Written request.
Convert the material from the line containing "Where should I click to: Toggle" through the line containing "coord(354,634)" into a JSON list of strings, one string per line and no blank lines.

>> start Information provided

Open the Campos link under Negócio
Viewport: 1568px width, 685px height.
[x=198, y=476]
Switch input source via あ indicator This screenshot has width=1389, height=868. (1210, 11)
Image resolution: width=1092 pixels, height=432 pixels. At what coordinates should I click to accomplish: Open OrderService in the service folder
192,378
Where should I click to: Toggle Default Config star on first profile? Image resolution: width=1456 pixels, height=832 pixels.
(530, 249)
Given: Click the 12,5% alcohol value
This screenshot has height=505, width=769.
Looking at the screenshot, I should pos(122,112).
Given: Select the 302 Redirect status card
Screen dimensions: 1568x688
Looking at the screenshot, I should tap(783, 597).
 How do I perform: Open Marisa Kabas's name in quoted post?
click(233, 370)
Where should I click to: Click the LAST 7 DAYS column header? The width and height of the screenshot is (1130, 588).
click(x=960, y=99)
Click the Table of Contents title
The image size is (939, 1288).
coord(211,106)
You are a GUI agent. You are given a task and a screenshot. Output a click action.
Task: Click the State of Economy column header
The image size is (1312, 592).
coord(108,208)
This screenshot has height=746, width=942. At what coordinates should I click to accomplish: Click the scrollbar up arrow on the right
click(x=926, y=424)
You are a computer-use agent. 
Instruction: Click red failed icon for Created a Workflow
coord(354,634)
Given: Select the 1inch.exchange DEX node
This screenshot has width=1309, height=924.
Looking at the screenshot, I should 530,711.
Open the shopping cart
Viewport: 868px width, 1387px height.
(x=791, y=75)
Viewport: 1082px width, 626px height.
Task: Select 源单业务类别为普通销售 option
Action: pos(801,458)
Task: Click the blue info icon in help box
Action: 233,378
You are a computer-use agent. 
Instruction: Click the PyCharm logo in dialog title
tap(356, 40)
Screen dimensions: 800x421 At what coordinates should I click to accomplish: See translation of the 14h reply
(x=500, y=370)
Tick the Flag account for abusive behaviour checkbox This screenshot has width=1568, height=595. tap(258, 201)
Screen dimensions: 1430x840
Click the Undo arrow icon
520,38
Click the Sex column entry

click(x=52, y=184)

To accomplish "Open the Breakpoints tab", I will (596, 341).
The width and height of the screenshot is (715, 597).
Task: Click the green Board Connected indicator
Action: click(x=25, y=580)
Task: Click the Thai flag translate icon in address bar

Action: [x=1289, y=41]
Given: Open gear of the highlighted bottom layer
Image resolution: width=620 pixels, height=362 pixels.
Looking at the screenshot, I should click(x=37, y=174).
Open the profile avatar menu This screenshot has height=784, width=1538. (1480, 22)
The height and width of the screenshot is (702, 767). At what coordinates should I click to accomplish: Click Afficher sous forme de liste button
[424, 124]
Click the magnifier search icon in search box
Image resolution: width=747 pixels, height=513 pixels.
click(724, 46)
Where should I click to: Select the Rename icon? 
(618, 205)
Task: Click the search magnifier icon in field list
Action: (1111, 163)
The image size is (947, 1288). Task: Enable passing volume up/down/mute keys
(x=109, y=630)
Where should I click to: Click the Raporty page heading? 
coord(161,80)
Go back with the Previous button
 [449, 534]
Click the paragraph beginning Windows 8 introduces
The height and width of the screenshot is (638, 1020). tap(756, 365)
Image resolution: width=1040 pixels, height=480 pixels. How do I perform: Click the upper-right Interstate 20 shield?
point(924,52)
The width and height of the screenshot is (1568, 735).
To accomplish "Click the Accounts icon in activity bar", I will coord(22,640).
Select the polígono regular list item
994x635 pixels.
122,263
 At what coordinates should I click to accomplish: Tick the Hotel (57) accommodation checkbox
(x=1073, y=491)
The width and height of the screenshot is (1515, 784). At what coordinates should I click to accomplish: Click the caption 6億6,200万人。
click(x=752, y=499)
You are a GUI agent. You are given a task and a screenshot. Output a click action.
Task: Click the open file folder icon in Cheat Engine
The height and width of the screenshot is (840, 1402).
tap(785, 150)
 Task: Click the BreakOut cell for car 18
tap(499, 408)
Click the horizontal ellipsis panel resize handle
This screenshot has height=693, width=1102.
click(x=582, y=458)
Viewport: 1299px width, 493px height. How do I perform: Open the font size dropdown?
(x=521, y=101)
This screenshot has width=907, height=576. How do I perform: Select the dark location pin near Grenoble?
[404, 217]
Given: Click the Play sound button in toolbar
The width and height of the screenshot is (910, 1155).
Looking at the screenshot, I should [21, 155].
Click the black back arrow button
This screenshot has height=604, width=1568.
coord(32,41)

>> end Information provided

Task answer.
[
  "Where should I click to: Toggle Default Config star on first profile? Image resolution: width=1456 pixels, height=832 pixels.",
  "(530, 249)",
  "Given: Click the 12,5% alcohol value",
  "This screenshot has height=505, width=769.",
  "Looking at the screenshot, I should pos(122,112).",
  "Given: Select the 302 Redirect status card",
  "Screen dimensions: 1568x688",
  "Looking at the screenshot, I should tap(783, 597).",
  " How do I perform: Open Marisa Kabas's name in quoted post?",
  "click(233, 370)",
  "Where should I click to: Click the LAST 7 DAYS column header? The width and height of the screenshot is (1130, 588).",
  "click(x=960, y=99)",
  "Click the Table of Contents title",
  "The image size is (939, 1288).",
  "coord(211,106)",
  "You are a GUI agent. You are given a task and a screenshot. Output a click action.",
  "Task: Click the State of Economy column header",
  "The image size is (1312, 592).",
  "coord(108,208)",
  "This screenshot has height=746, width=942. At what coordinates should I click to accomplish: Click the scrollbar up arrow on the right",
  "click(x=926, y=424)",
  "You are a computer-use agent. ",
  "Instruction: Click red failed icon for Created a Workflow",
  "coord(354,634)"
]